[Problem to work on]
The string "computer" appears in some lines of the entries that follow; copy each such line.

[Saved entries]
______
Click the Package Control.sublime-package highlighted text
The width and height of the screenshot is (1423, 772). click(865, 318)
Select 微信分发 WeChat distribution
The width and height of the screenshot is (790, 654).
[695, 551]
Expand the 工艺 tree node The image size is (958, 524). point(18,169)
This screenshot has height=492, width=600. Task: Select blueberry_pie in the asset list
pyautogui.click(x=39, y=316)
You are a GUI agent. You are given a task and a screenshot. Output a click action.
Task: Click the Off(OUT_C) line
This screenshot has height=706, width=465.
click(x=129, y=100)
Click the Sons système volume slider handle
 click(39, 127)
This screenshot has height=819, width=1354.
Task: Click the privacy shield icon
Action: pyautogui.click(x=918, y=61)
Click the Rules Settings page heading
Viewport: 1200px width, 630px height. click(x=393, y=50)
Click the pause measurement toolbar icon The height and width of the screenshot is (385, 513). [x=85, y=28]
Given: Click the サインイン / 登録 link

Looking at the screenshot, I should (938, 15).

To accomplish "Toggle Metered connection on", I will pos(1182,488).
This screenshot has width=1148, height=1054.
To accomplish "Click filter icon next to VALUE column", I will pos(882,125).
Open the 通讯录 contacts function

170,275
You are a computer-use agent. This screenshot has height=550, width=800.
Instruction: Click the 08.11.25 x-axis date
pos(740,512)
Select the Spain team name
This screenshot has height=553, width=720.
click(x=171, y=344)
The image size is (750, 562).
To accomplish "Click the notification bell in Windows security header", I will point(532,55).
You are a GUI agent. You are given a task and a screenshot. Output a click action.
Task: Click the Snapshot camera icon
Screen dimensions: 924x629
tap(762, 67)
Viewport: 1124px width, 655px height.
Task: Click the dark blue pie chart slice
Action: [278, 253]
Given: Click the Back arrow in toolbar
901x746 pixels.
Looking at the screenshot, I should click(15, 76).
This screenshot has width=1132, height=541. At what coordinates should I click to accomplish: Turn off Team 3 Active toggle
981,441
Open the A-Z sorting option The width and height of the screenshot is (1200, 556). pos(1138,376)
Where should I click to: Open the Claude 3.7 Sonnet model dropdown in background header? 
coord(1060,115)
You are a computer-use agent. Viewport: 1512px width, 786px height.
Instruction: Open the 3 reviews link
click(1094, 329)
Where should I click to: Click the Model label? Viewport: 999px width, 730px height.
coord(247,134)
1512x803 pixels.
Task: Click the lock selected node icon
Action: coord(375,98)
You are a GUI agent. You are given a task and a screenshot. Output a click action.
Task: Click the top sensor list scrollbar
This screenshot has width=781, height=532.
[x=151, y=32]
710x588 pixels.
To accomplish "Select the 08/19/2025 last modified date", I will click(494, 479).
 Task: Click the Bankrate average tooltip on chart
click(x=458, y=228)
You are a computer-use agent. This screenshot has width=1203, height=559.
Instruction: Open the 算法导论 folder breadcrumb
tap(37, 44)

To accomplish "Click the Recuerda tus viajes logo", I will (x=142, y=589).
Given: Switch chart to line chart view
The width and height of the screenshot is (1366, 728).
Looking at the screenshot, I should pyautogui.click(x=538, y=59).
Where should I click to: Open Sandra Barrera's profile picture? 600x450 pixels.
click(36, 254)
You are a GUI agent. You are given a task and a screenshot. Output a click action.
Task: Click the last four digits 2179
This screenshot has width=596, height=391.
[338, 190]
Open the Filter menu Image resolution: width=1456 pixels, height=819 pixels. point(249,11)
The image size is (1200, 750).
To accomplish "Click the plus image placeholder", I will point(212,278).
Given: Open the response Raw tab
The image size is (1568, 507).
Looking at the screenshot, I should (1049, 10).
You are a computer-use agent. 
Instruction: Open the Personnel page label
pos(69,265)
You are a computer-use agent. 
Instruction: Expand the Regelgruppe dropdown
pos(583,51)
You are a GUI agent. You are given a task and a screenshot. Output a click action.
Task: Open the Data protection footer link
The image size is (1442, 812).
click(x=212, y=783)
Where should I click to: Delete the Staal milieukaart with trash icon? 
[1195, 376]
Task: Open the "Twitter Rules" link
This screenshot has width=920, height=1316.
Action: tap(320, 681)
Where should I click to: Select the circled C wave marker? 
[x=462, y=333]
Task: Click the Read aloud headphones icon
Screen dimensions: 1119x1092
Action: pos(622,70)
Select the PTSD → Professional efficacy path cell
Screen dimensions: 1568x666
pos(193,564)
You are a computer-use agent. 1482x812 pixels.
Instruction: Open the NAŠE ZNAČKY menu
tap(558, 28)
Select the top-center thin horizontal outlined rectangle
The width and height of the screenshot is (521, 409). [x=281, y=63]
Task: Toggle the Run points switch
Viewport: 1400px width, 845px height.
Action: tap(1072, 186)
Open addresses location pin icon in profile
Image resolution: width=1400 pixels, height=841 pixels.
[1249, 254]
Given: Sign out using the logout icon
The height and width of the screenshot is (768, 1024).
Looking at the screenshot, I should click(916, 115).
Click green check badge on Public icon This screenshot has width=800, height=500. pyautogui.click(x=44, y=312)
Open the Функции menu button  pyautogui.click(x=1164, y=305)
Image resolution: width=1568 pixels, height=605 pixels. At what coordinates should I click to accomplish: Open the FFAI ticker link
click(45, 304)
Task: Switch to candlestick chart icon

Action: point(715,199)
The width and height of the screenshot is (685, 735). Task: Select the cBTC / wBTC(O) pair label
______
[Exercise output]
You are a computer-use agent. This screenshot has height=550, width=800.
You are a computer-use agent. Viewport: 1512px width, 786px height.
You are a computer-use agent. This screenshot has width=1203, height=559.
You are a computer-use agent. 
You are a computer-use agent. 
You are a computer-use agent. 1482x812 pixels.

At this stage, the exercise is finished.